In tema di responsabilità sanitaria, la plausibilità di un’ipotesi causale prospettata dal consulente tecnico non equivale alla probabilità prevalente richiesta dall’ordinamento civile per l’accertamento del nesso di causalità. La Corte di Appello di Venezia, con sentenza del 2026, ha rigettato l’appello degli eredi di un paziente deceduto che lamentavano danni biologici permanenti da rabdomiolisi iatrogena, confermando la sentenza del Tribunale di Vicenza. La pronuncia afferma che il riconoscimento del danno permanente richiede che il nesso causale sia dimostrato con un grado di certezza superiore al semplice possibile, ossia secondo il criterio del più probabile che non, e che la mera plausibilità di una sequenza causale ipotizzata non raggiunge tale soglia probatoria. La Corte ha confermato il risarcimento del solo danno biologico temporaneo e ha condannato le appellanti al pagamento delle spese processuali.

Massima

Occorre premettere che nel giudizio di responsabilità sanitaria l’attore deve provare, anche per presunzioni, il nesso di causalità materiale tra condotta sanitaria e evento lesivo (aggravamento o nuova patologia); il debitore risponde poi (nel diverso ambito del nesso eziologico alternativo) solo dopo che tale prima soglia probatoria sia stata superata.
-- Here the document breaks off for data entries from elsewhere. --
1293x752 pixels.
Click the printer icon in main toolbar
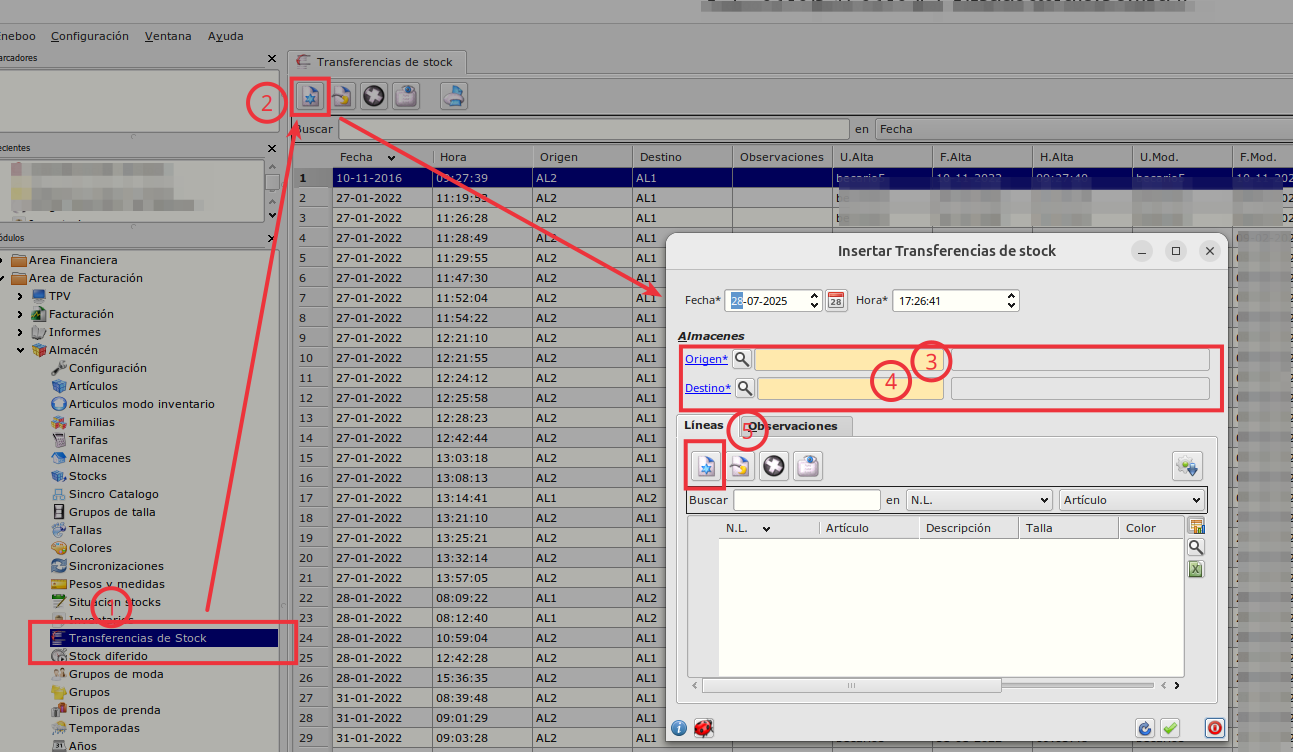pos(454,97)
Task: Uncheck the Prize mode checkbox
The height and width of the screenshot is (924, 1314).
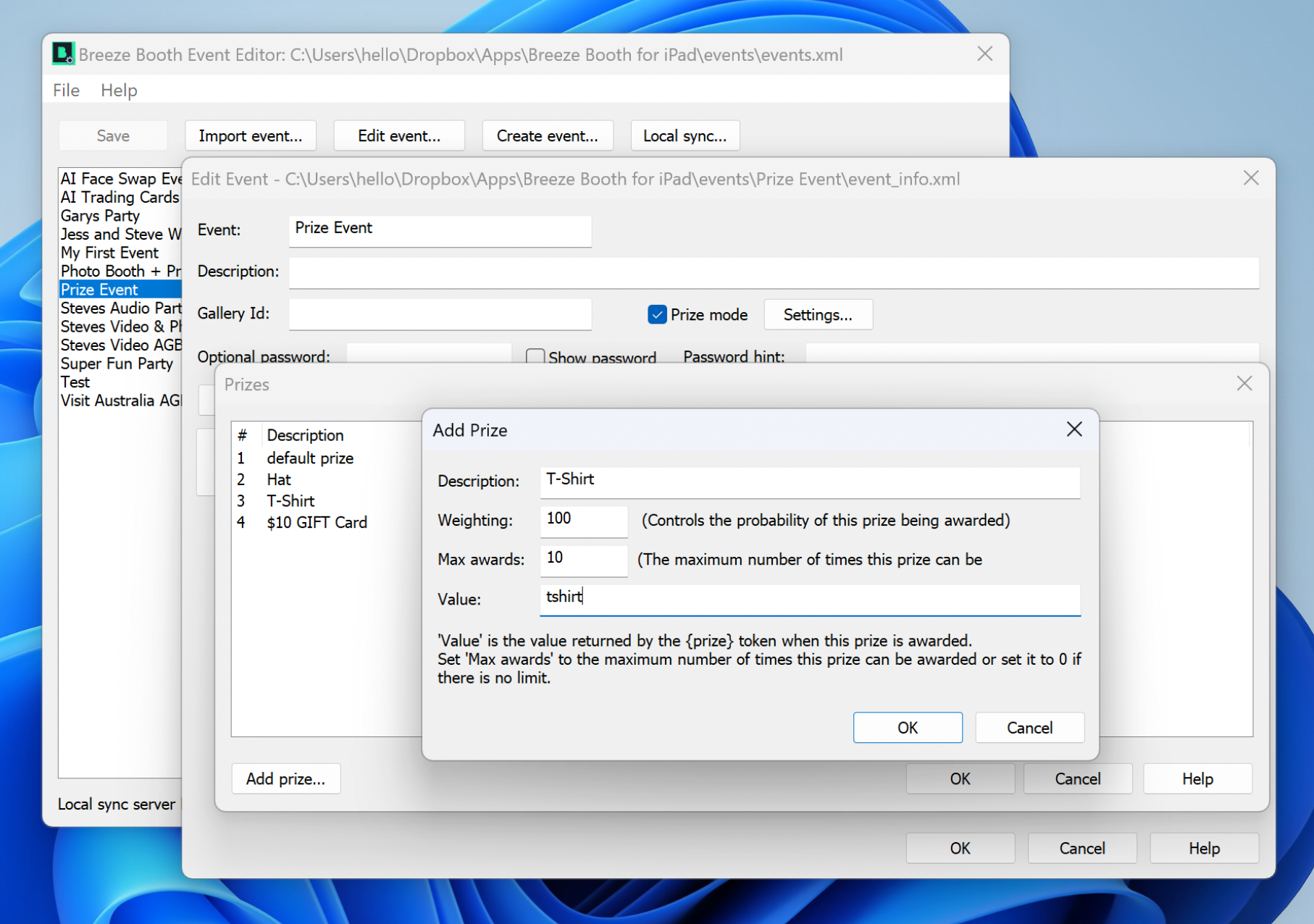Action: 657,315
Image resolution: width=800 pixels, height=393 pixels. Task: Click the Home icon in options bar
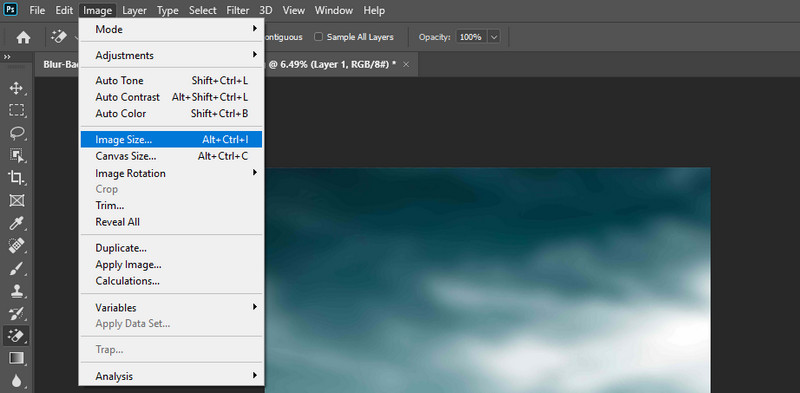click(x=23, y=37)
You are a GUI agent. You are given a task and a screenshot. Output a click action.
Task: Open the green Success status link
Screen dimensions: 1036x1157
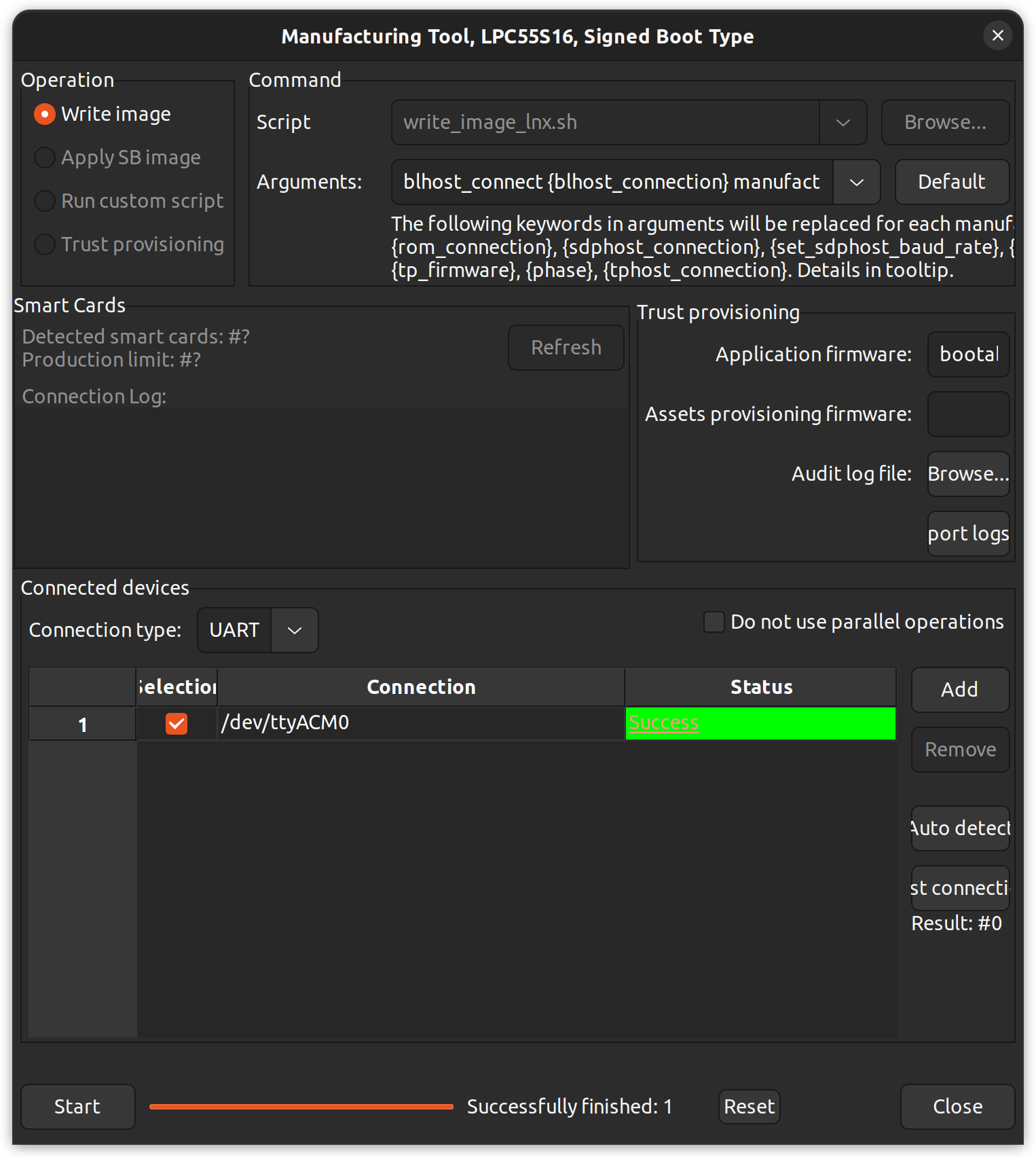[x=663, y=723]
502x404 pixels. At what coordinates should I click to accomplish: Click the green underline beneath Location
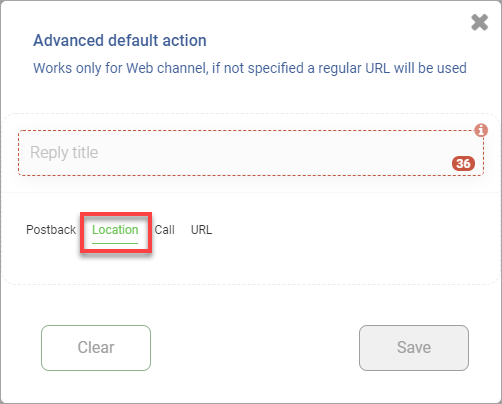click(115, 243)
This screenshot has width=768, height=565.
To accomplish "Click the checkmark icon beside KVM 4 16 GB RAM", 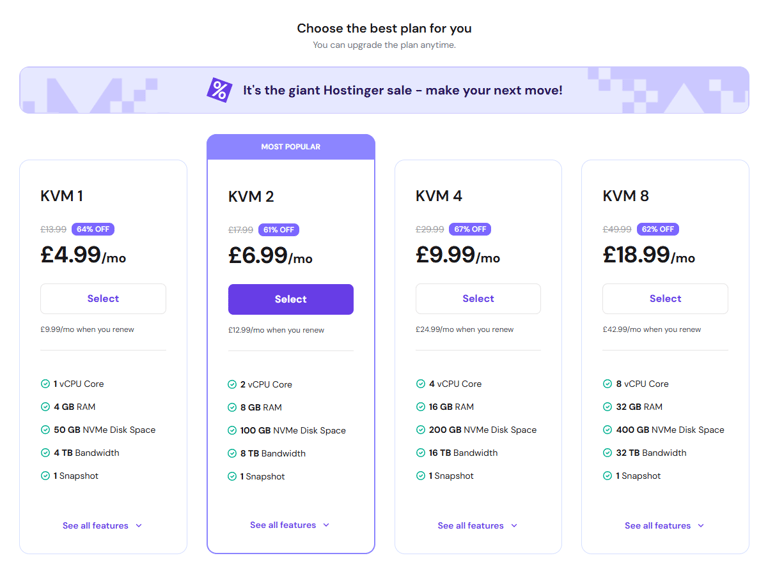I will (420, 407).
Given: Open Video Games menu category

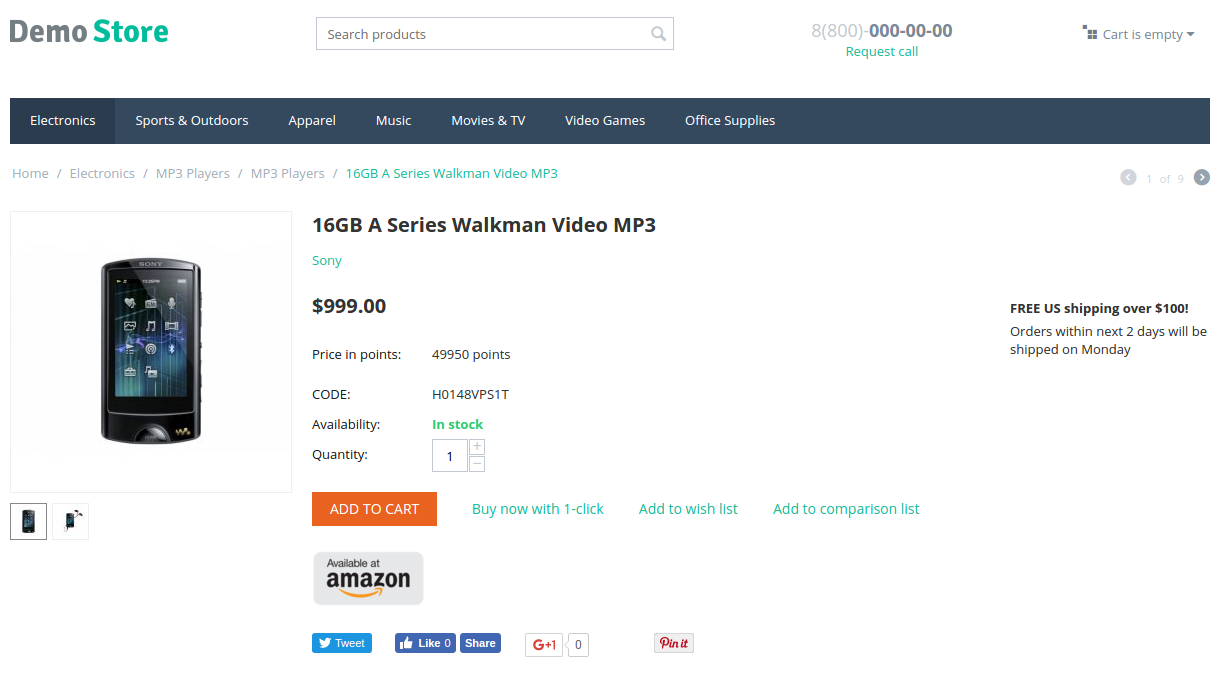Looking at the screenshot, I should (605, 120).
È onere del danneggiato offrire la dimostrazione del nesso nei termini del più probabile che non e non di mera possibilità scientifica astratta. La CTU costituisce mezzo di ausilio al giudice nella valutazione dei fatti; ove il giudice aderisca alle sue conclusioni adeguatamente motivate e svolte nel contraddittorio, la motivazione per relationem è sufficiente e non è richiesta una autonoma riscrittura del ragionamento tecnico, fermo restando il controllo di coerenza logico-scientifica. La semplice contrapposizione delle valutazioni del CTP non è idonea, da sola, a scalfire la tenuta della CTU aderente ai canoni metodologici riconosciuti dalla giurisprudenza di legittimità. Inoltre, la consulenza di parte non ha valore probatorio autonomo e non può sostituire l’onere dimostrativo gravante sull’attore; se la CTU è completa e coerente, non s’impone né la rinnovazione dell’indagine, né la convocazione a chiarimenti, salvo puntuali e decisive lacune che qui non ricorrono […] Le risposte del CTU alle osservazioni del dott. [OMISSIS] riconoscono come plausibile, e una ipotesi da prendere in considerazione la sequenza congetturale che collega rabdomiolisi, disventilazione meccanica e ipossiemia al peggioramento delle condizioni encefaliche in contesto di encefalopatia vascolare cronica. Nondimeno, il CTU ha espressamente riaffermato che tale tesi non supera la soglia del più probabile che non con riferimento a postumi neurologici permanenti, difettando riscontri oggettivi clinico-strumentali e laboratoristici idonei a distinguere, con sufficiente specificità, l’apporto causale della rabdomiolisi rispetto alla preesistente patologia cerebro-vascolare che secondo la stessa CTU spiega il quadro residuo.